[Tarantool-patches] [PATCH] say: fix format for fiber()->fid

Wed Feb 24 11:28:55 MSK 2021

On Tue, Feb 23, 2021 at 11:47:44PM +0100, Vladislav Shpilevoy wrote:
> >>> diff --git a/src/lib/core/say.c b/src/lib/core/say.c
> >>> index cbd10e107..6138752a7 100644
> >>> --- a/src/lib/core/say.c
> >>> +++ b/src/lib/core/say.c
> >>> @@ -792,7 +792,7 @@ say_format_plain_tail(char *buf, int len, int level, const char *filename,
> >>>  	if (cord) {
> >>>  		SNPRINT(total, snprintf, buf, len, " %s", cord->name);
> >>>  		if (fiber() && fiber()->fid != FIBER_ID_SCHED) {
> >>> -			SNPRINT(total, snprintf, buf, len, "/%i/%s",
> >>> +			SNPRINT(total, snprintf, buf, len, "/%u/%s",
> >>>  				fiber()->fid, fiber_name(fiber()));
> >>
> >> I remember we had some issues about %u not being compatible with uint32_t so
> >> we did manual casts to 'unsigned'. Not sure though what was the commit/ticket,
> >> or if it really happened.
> > 
> > I suspect you rather mean uint64_t, which indeed better convert to
> > excplicit "long long".
> 
> No, I mean exactly uint32_t. You don't have a guarantee that it is
> the same as 'unsigned' AFAIK.

It is, on x86. And I really doubt if we ever meet an arch where int
is not 4 bytes long. Though in embedded world this might be a common
situation (but if we aim ourself to run tarantool here the output
issue gonna be a least problem).

> 
> > Strictly speaking if we really need to cover
> > compatibility we would _had_ to use PRIx macros which are so ugly :/
> 
> This is why I want us to use casts to 'unsigned' when we use %u. They
> are less ugly.

We will have to cover a bunch of already existing code for nothing :(
But OK, I'll add explicit cast.

> 
> > So no, uint32_t is known to be safe with %u format.
> 
> Is it written in the standard somewhere? I honestly don't know.

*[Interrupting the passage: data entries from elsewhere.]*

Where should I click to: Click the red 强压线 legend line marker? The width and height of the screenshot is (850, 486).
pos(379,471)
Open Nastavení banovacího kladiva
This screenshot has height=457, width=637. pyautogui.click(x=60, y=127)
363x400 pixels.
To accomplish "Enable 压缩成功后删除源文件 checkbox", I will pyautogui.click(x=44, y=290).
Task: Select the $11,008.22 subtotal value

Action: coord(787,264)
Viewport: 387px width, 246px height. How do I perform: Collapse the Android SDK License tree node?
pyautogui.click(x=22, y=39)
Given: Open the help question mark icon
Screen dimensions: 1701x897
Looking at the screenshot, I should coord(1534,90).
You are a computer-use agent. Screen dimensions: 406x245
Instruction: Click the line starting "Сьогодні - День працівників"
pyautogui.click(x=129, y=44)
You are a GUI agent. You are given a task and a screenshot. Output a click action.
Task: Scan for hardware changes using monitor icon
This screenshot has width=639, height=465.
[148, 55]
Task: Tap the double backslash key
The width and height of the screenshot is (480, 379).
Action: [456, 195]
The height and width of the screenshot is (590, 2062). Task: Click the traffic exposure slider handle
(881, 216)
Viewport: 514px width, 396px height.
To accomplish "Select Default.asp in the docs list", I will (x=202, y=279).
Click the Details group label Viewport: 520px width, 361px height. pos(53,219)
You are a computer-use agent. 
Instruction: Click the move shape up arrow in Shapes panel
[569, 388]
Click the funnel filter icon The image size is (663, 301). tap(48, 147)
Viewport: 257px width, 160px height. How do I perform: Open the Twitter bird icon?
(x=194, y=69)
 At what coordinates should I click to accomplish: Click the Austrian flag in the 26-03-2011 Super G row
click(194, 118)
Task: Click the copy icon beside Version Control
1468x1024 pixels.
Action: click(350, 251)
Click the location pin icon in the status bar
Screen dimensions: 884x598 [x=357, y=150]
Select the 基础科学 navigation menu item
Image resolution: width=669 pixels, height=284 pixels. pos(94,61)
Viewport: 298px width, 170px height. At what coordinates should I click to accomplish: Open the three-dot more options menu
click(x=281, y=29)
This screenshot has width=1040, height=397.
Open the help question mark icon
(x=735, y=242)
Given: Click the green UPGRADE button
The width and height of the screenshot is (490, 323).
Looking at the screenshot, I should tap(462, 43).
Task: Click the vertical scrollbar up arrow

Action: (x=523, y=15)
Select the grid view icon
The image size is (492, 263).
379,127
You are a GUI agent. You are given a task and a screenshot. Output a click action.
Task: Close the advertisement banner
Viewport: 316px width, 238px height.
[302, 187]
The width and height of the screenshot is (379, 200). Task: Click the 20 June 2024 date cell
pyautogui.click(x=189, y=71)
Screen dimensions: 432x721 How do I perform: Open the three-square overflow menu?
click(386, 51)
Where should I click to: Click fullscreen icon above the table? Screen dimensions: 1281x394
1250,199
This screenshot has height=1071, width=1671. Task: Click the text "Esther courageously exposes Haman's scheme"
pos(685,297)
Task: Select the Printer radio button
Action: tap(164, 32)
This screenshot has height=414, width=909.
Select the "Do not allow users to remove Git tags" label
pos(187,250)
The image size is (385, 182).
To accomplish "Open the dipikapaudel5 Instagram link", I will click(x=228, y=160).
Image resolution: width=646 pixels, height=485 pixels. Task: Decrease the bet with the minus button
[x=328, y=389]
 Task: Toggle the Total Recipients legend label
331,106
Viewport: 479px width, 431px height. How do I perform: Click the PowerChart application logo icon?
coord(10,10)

Standart for builtin types doesn't cover the size of machine words
as far as I remember because this would tie a hands for compiler developers
which have to deal with custom archs. It specifies the integer classes
covering and on x86 we know that we're safe. But as I said I'll add
explicit cast.

> > Side note: I found that we still use %u for some of uint64_t,
> > in particuar
> > 
> > 	if (req->term < raft->volatile_term) {
> > 		say_info("RAFT: the message is ignored due to outdated term - "
> > 			 "current term is %u", raft->volatile_term);
> > 		return 0;
> > 	}
> > 
> > probably should use %llu and explicit "long long" for long standing
> > servers where raft term would overflow 32 bit value.
> 
> Yes, looks like a bug.

Should not be critical, though. It is logging for debug mostly but we
should fix it.

> But a more appropriate fix would be to investigate why don't we have
> compile time checks for this. The bug in raft's say_info() is clearly
> an error and should have been alarmed at compilation.

We have kind of check

/** Internal function used to implement say() macros */
CFORMAT(printf, 5, 0) extern sayfunc_t _say;

still I must confess I don't know yet why it didn't trigger, need
to investigate.

> At least clang supports an attribute which you can set for a function
> and get printf-like checks and warnings in case of format issues.
> 
> We should adopt this: https://clang.llvm.org/docs/AttributeReference.html#id278
> 
> Somewhy I thought we already use it, but now I don't see any usages.
> It is easy to add, and helps to catch some weird stuff.
> 
> Lets do it in scope of this patch series to fix the issue entirely. Not
> just in one exploded place.

OK

> 
> >> I am fine with not using the cast as long as all platforms and compilers
> >> build flawlessly. Also it is ok for me if you will add an explicit cast in
> >> the next version of the patch. Up to you. The same below.
> > 
> > No, Vlad, I think we don't need explicit casts for 32bit values.
> 
> Do you have a proof for this? That it is safe. Where in the standard do they
> say that '%u' is exactly 4 bytes?

Already explained. I'll make it use explicit cast though I still
think it is redundant.

> > I pushed
> > an update to the branch gorcunov/gh-5846-fid-name and here is a new
> > changelog. Does it look better?
> 
> It seems you didn't really read my comment, did you? I said:
> 
> 	"Please, add a changelog file"
> 
> I didn't ask for more info in the commit message. This particular
> bug in this particular line was obvious.
> 
> But you didn't add a changelog **file**. It should be added here:
> https://github.com/tarantool/tarantool/tree/master/changelogs/unreleased

Ah, you mean this new tecique for changelogs. OK, misread your comment,
at first I thought to update commit message for better export into
changelog. Will do.

> 
> After more consideration I also realized we should not use uint32_t
> for fiber ids. It is monotonically growing. Which means it will overflow
> in the foreseeable future on a long-running instance.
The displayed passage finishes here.